Problem requirements — Give back the items word for word, starting at the line that has "Screen dimensions: 1105x694" and going through the end of the items. Leave the pictures out.

Excerpted records —
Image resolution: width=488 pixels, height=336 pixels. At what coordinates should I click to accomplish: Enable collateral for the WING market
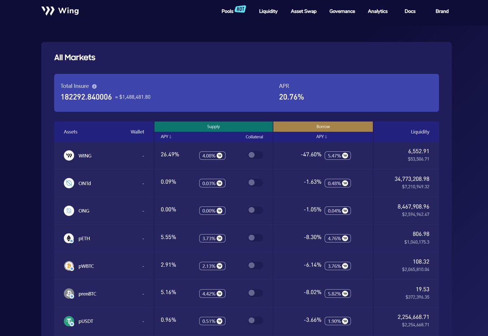click(x=255, y=155)
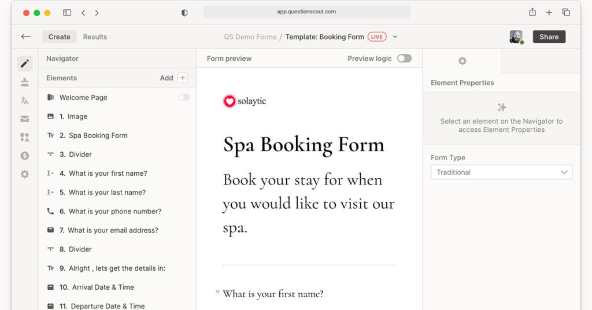This screenshot has height=310, width=592.
Task: Enable the Welcome Page toggle
Action: point(184,97)
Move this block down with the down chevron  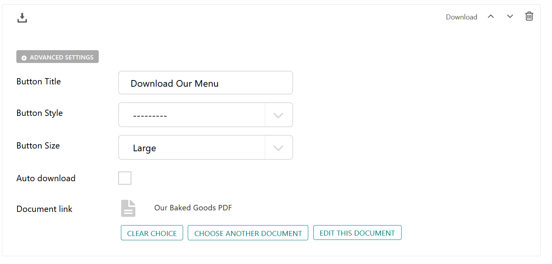coord(510,16)
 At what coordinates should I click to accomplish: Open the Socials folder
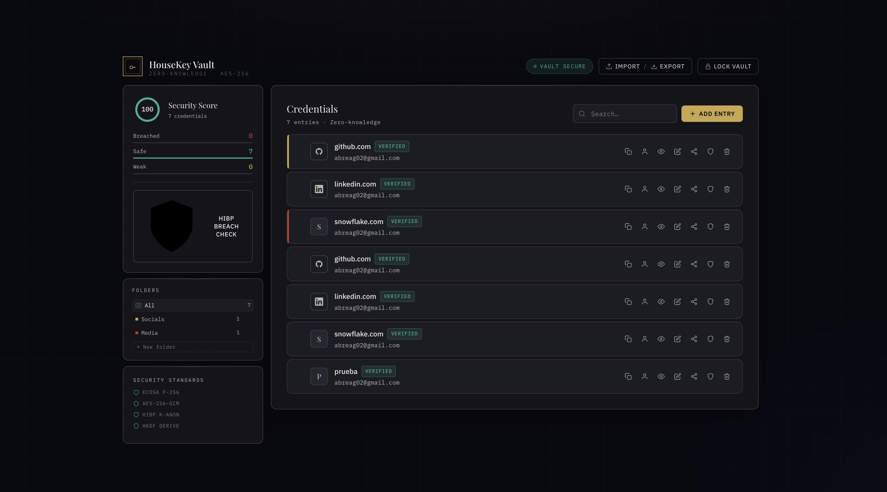click(153, 319)
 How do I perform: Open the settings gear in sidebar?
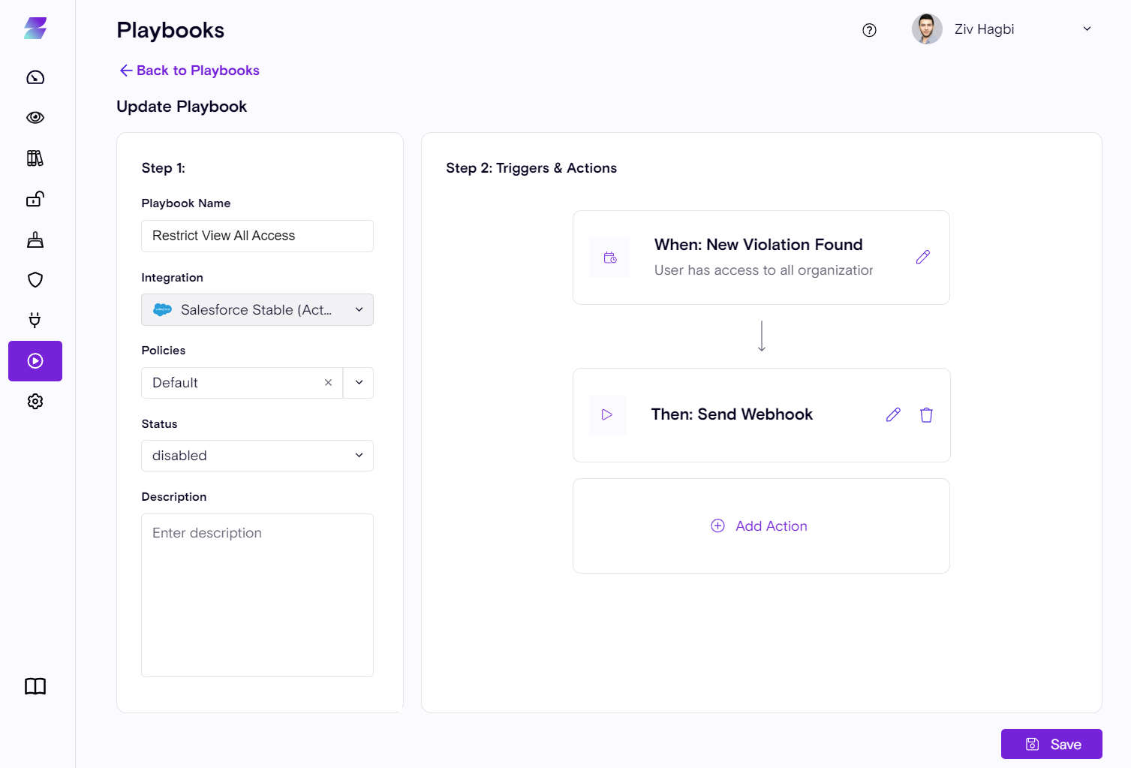tap(35, 402)
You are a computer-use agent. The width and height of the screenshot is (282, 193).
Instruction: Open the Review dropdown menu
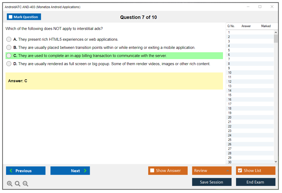click(x=212, y=171)
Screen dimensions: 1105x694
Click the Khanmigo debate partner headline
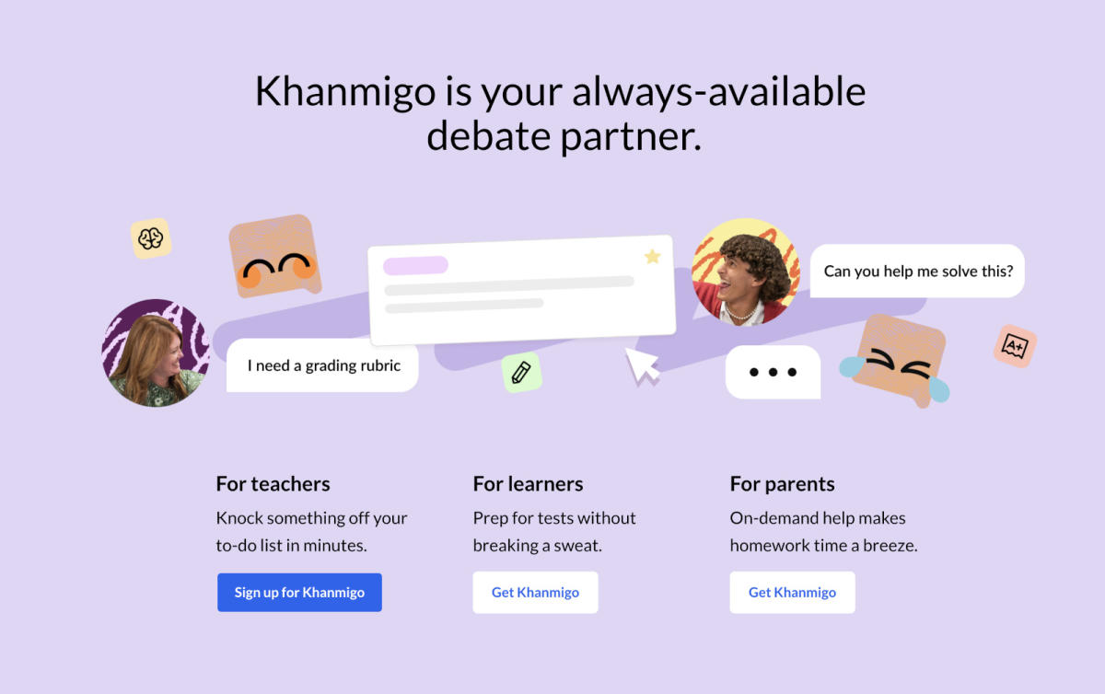(560, 113)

Result for this exercise —
Screen dimensions: 1105x694
Click the Khanmigo debate partner headline
(560, 113)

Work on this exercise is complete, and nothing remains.